------ Material for this task

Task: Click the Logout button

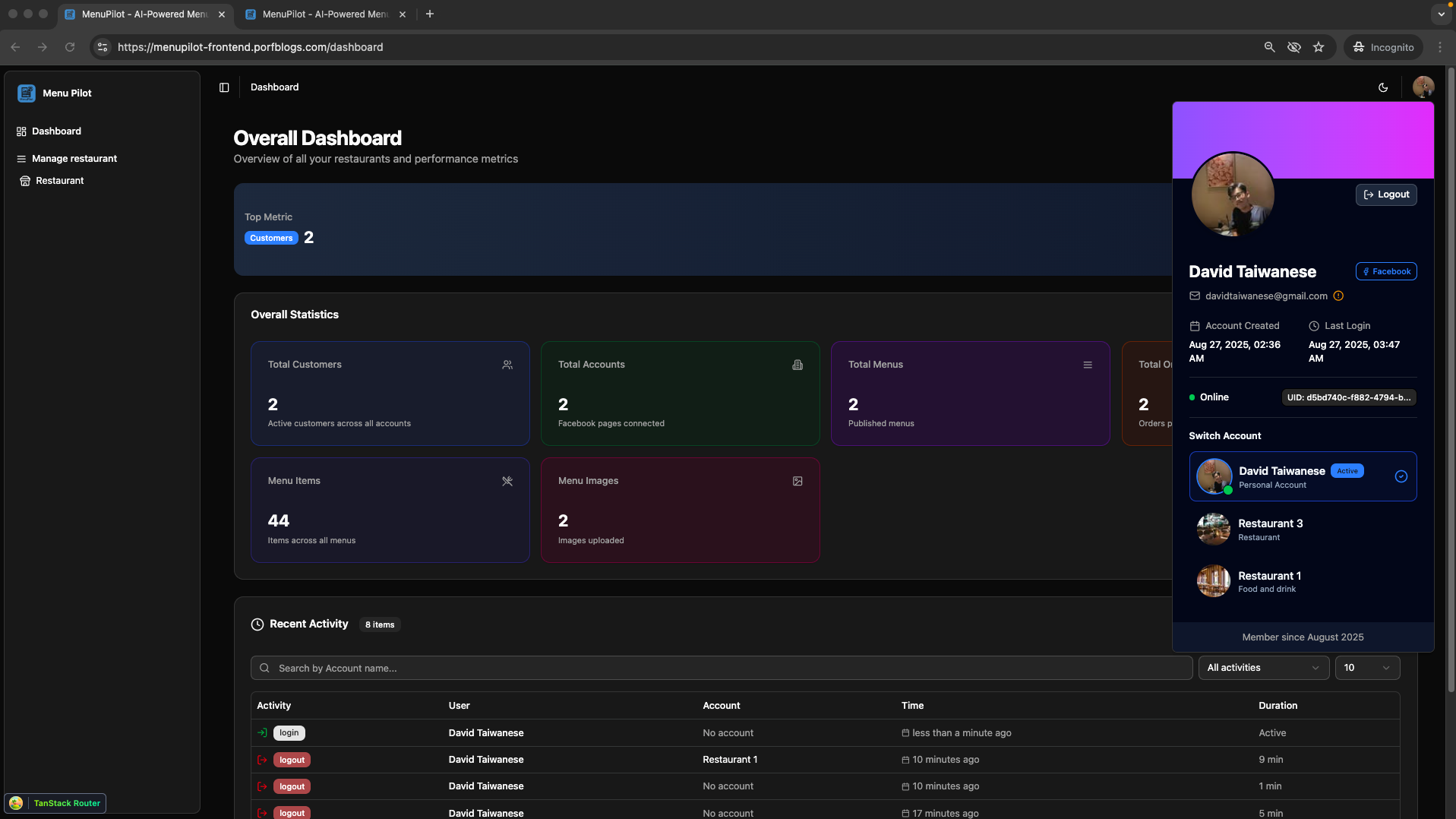Action: (1386, 194)
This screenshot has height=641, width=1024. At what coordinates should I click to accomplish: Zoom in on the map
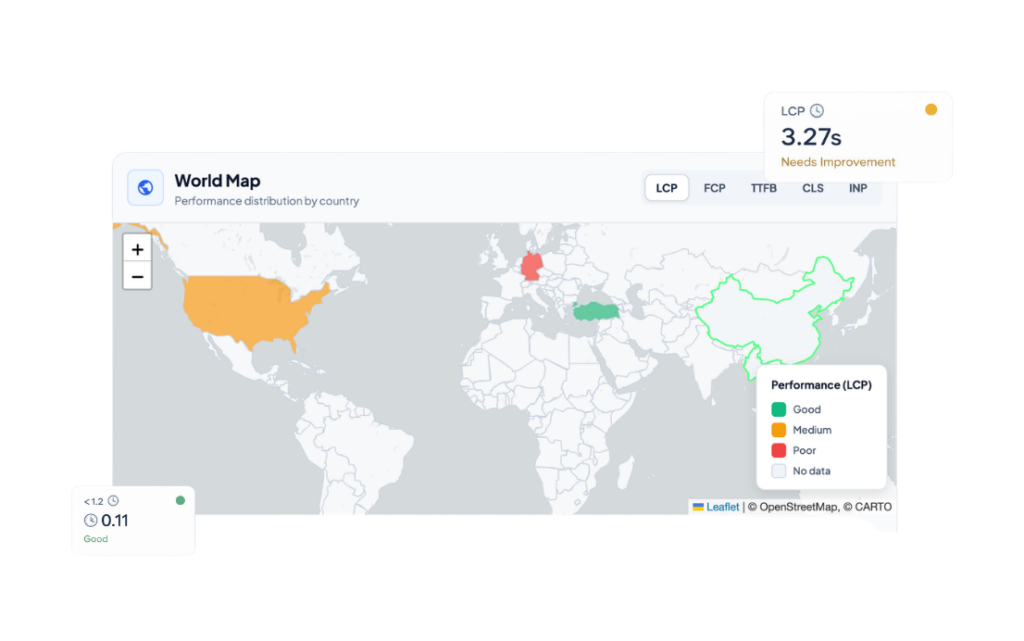point(137,249)
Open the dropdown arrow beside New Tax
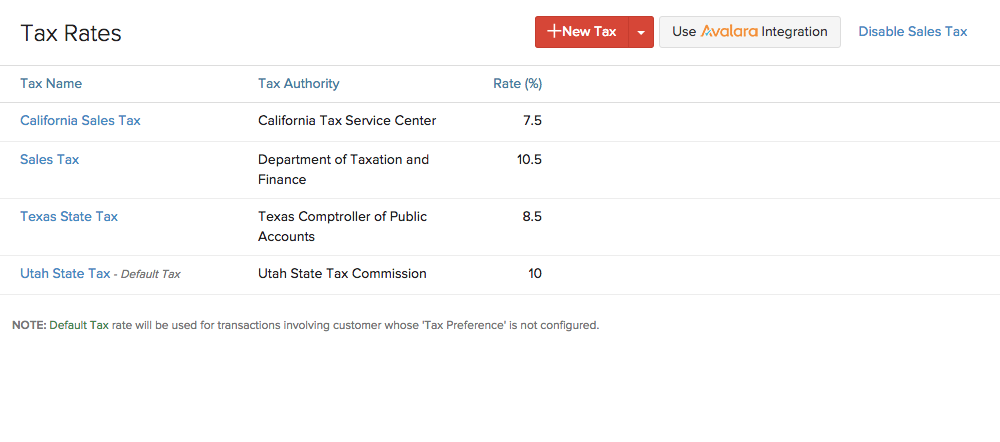The image size is (1000, 442). pyautogui.click(x=641, y=32)
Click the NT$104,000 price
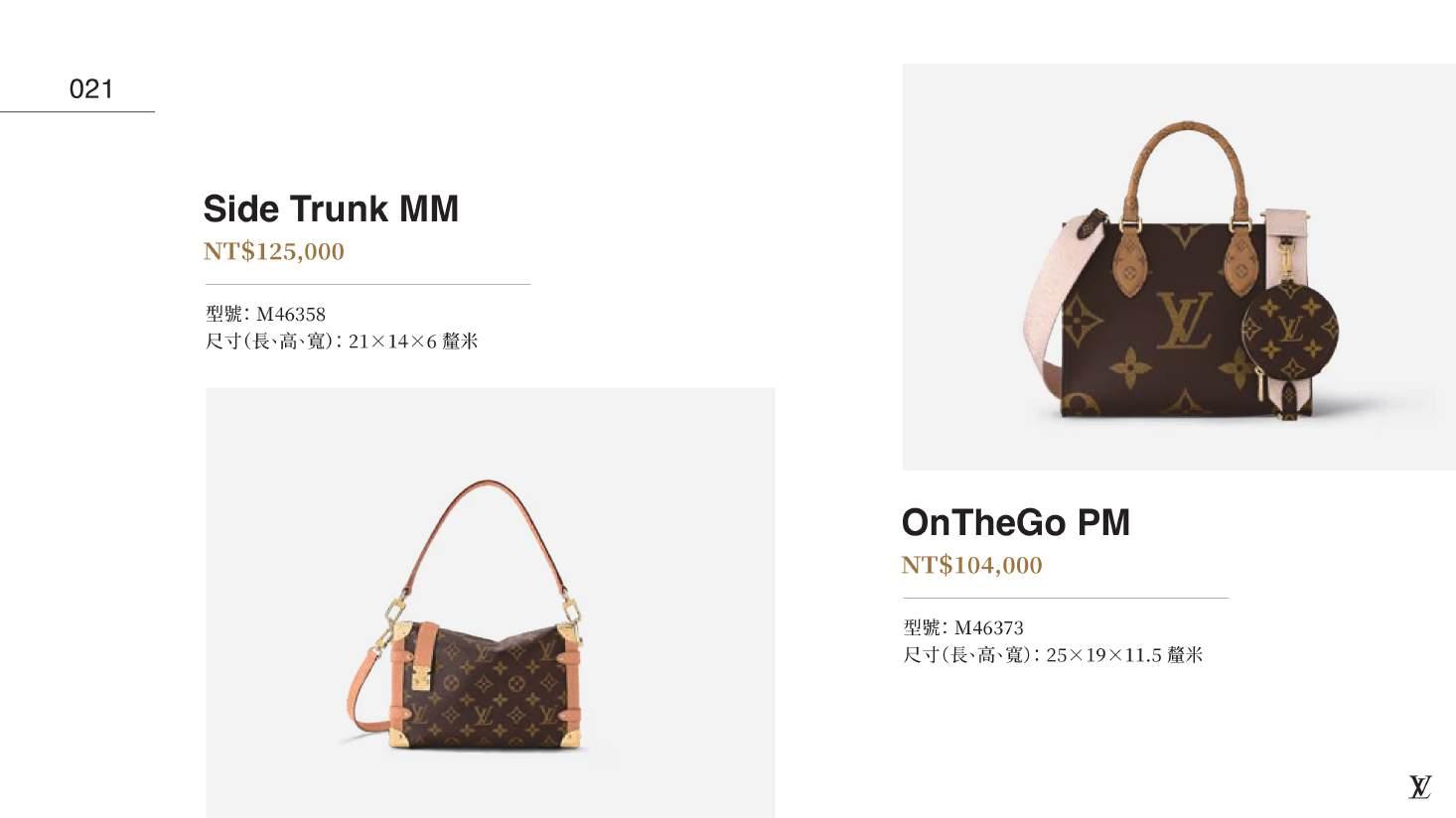The height and width of the screenshot is (818, 1456). pos(971,565)
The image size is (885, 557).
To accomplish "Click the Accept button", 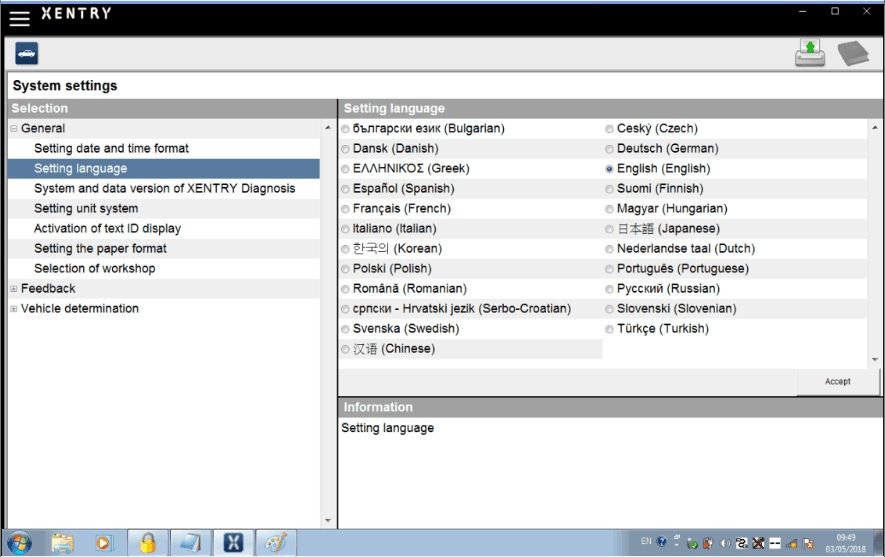I will [x=838, y=382].
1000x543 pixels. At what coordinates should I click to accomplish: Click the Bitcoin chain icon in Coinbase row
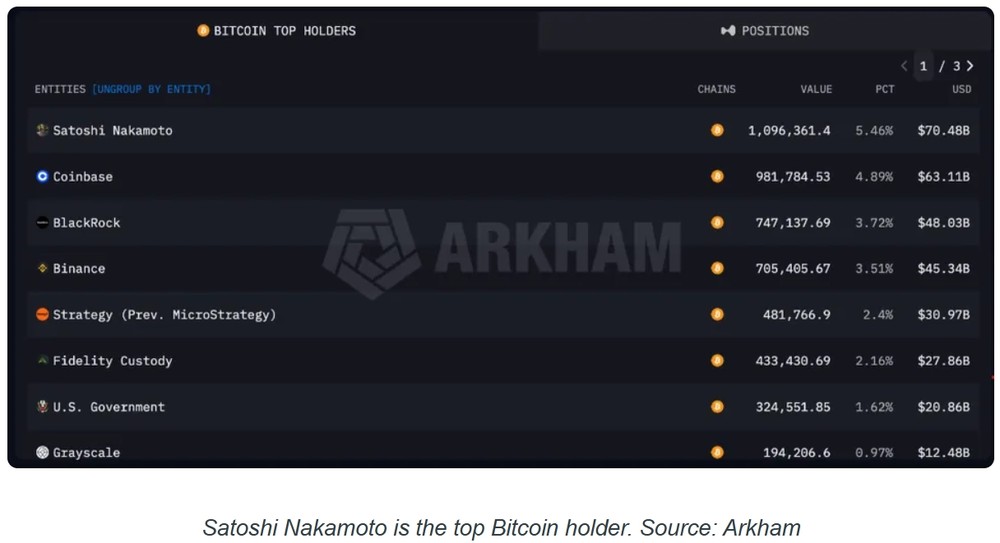pyautogui.click(x=717, y=176)
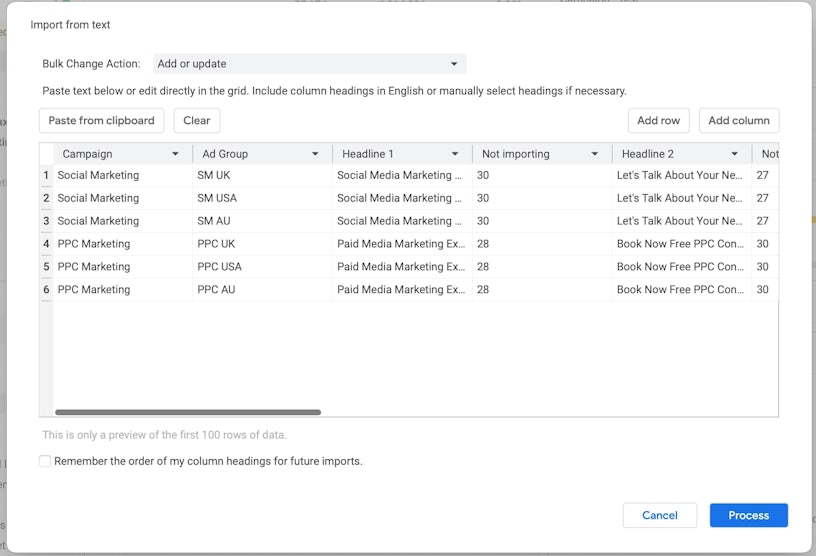Screen dimensions: 816x556
Task: Select the SM UK ad group cell
Action: (x=262, y=175)

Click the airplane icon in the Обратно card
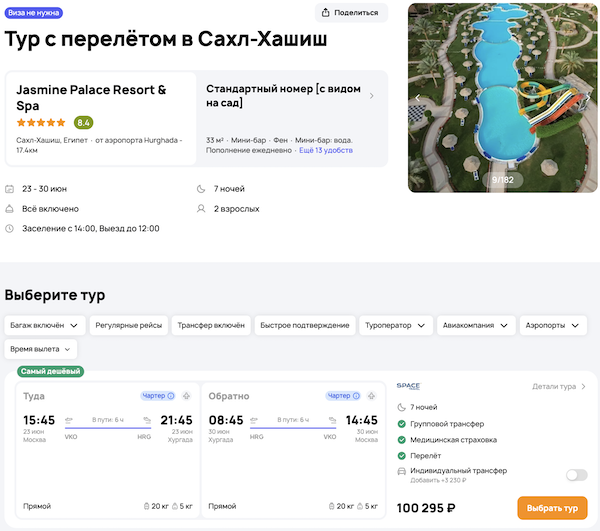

------------

Retyping is limited to the line with "1000x543 pixels. At" and the lines after it in the material above; give them exactly and leave out the pictures.

1000x543 pixels. At what coordinates should I click to accomplish: Click the Bitcoin chain icon in Coinbase row
pyautogui.click(x=717, y=176)
Screen dimensions: 816x556
Task: Select the SM UK ad group cell
Action: (x=262, y=175)

Click the airplane icon in the Обратно card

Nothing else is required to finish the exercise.